(WORK TASK):
Of the lines in the data below, write out exactly those from the one holding "The width and height of the screenshot is (600, 600)." through the one holding "Task: Request a showing with the red button", both included.

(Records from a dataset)
----

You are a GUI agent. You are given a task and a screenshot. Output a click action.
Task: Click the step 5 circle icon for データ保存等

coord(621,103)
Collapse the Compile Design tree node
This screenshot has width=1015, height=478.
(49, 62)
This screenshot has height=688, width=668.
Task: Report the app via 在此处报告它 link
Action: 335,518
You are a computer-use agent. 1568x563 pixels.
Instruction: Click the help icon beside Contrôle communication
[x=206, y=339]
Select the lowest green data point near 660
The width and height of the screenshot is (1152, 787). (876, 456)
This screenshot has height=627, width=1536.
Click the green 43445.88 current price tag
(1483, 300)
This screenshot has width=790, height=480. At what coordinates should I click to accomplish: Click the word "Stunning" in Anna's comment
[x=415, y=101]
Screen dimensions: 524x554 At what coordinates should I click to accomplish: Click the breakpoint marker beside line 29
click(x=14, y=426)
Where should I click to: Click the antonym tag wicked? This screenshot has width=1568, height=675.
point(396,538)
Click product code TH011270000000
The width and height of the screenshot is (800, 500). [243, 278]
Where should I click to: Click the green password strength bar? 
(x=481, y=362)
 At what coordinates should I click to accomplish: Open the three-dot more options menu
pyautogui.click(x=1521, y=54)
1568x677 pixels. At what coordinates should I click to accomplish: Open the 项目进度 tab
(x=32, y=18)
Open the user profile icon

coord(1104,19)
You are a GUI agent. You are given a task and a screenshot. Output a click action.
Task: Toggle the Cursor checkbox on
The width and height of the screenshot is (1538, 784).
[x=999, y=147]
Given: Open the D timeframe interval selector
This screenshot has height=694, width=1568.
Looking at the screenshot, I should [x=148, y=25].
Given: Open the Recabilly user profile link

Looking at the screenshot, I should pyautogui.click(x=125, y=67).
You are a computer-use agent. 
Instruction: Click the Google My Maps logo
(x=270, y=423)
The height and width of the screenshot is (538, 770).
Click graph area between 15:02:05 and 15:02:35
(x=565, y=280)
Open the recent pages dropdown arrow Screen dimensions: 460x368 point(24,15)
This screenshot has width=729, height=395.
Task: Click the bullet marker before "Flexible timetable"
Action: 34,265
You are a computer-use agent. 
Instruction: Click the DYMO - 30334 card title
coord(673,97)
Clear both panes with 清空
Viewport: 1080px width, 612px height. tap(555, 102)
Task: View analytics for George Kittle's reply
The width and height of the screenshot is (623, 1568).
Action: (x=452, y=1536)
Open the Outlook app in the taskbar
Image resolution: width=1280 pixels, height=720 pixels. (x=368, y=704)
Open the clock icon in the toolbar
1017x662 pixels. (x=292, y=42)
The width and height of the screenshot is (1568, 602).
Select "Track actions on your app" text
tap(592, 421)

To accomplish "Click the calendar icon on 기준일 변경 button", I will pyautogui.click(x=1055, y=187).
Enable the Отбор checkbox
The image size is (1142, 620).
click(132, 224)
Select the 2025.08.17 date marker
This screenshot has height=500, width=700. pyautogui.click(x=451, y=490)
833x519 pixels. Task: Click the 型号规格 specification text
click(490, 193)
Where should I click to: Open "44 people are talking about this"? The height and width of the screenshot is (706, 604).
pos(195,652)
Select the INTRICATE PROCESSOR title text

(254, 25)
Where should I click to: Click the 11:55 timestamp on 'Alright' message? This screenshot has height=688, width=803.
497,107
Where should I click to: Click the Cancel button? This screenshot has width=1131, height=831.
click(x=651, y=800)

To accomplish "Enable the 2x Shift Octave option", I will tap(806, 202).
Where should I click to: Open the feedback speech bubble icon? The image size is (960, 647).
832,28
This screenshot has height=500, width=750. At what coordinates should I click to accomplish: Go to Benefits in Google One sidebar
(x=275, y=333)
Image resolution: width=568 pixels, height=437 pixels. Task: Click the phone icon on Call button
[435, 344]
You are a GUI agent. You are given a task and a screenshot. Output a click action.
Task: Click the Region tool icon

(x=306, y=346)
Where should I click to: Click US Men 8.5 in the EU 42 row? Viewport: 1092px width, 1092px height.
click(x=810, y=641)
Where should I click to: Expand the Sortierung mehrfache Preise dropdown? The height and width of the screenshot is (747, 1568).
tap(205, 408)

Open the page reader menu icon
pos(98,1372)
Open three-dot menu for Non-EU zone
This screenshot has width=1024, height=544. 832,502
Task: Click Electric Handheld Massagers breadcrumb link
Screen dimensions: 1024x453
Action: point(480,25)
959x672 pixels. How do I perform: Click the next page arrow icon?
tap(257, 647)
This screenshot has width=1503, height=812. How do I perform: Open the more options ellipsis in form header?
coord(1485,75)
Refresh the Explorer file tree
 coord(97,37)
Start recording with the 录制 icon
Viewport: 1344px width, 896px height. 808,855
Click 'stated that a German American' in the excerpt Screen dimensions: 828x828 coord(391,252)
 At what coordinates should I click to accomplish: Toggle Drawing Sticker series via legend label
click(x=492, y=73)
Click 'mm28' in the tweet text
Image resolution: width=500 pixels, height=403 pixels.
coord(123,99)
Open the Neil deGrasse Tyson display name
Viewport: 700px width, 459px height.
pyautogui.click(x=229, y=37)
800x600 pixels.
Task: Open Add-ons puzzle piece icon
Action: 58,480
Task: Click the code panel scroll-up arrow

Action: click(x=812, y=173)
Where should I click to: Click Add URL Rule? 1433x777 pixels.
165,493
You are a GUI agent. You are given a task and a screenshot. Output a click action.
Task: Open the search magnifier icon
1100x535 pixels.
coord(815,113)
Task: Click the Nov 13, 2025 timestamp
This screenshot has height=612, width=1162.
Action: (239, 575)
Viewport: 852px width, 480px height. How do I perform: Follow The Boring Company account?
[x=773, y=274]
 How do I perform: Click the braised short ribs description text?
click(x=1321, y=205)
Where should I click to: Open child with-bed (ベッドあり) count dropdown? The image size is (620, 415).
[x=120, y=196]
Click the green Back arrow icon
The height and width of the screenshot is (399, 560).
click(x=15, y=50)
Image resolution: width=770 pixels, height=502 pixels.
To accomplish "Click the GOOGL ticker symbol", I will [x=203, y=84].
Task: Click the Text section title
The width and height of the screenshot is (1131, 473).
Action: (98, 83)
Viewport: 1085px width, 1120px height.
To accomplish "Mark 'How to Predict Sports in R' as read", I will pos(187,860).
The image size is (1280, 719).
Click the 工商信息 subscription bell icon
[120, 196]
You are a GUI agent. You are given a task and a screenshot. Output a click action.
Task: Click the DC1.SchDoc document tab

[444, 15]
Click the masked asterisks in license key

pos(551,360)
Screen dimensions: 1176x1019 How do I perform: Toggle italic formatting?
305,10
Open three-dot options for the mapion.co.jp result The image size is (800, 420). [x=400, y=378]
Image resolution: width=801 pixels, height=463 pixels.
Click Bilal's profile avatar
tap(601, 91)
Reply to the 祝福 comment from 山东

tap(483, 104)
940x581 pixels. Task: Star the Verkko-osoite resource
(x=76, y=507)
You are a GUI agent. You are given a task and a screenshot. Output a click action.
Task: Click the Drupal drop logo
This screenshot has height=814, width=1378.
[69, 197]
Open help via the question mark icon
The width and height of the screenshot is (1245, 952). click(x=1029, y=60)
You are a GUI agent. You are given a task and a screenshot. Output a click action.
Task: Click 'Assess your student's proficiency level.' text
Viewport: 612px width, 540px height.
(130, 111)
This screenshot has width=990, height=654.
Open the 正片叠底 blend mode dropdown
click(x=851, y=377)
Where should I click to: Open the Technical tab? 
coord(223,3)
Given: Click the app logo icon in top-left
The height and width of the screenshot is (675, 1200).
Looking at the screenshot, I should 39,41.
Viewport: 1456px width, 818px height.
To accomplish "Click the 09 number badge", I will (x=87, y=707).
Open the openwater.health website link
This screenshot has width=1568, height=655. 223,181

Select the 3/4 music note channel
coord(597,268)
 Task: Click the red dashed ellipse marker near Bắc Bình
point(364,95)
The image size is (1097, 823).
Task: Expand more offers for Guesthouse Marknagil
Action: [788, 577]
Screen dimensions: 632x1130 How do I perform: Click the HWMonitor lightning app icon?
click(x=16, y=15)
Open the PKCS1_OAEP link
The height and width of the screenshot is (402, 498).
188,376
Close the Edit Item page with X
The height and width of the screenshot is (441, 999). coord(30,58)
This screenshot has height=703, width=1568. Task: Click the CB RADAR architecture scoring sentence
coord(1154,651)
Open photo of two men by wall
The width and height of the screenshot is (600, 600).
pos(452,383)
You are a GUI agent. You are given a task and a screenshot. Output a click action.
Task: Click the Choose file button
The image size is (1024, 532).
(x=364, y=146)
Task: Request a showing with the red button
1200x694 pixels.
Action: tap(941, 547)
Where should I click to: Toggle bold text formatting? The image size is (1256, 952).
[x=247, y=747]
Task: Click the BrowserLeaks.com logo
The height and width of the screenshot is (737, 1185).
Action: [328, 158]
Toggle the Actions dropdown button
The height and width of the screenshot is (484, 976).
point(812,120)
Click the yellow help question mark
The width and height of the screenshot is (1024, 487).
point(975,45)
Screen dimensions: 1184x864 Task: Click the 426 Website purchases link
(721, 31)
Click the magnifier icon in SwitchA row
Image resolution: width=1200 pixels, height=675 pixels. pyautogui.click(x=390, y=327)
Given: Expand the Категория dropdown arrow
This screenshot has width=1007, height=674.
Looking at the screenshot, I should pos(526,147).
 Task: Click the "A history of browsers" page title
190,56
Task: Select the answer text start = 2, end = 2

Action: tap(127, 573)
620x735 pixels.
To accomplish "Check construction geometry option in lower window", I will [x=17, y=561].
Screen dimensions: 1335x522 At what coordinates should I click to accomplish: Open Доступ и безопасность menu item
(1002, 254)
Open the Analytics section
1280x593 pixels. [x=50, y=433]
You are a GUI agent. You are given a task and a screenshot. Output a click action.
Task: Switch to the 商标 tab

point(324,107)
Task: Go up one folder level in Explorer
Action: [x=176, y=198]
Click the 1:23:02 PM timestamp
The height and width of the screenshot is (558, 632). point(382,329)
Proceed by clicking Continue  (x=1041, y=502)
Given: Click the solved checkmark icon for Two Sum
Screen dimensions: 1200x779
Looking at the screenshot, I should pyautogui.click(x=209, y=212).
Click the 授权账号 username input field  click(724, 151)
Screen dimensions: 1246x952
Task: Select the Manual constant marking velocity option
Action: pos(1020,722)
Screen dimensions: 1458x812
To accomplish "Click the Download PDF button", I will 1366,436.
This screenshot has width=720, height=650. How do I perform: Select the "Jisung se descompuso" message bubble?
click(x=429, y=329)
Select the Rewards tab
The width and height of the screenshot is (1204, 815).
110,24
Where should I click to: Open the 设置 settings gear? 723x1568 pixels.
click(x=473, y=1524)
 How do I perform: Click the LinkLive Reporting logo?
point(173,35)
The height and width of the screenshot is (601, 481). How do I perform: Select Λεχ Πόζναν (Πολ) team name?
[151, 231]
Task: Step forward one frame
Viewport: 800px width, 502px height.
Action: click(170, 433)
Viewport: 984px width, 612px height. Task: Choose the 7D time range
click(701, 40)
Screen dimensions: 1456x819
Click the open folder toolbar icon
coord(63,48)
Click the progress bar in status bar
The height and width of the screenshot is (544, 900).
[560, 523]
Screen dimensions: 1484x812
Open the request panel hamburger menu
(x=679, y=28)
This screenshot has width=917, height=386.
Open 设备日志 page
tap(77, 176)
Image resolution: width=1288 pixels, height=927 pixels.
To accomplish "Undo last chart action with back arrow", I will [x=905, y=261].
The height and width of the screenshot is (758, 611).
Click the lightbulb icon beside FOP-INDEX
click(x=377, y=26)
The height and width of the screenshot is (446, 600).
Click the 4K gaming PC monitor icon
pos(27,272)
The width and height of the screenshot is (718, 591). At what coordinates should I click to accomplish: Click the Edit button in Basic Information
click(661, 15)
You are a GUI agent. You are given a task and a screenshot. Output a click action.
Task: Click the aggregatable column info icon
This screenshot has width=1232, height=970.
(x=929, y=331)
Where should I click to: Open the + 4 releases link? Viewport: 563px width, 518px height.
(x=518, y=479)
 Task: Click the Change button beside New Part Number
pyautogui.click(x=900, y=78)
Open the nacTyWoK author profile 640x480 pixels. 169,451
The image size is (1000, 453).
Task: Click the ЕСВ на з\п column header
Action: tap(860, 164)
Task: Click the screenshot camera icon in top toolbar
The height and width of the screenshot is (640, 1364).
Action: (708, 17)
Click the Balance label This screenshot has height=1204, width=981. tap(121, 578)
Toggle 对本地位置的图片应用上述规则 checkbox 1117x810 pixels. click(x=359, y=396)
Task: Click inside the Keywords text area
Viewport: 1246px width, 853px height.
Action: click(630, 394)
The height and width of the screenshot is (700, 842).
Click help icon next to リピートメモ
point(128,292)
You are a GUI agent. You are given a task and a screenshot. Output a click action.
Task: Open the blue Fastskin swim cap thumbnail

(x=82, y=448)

----

(ANSWER TO THE EXERCISE):
The width and height of the screenshot is (600, 600).
pos(452,383)
You are a GUI agent. You are given a task and a screenshot. Output a click action.
Task: Click the Choose file button
The image size is (1024, 532).
(x=364, y=146)
Task: Request a showing with the red button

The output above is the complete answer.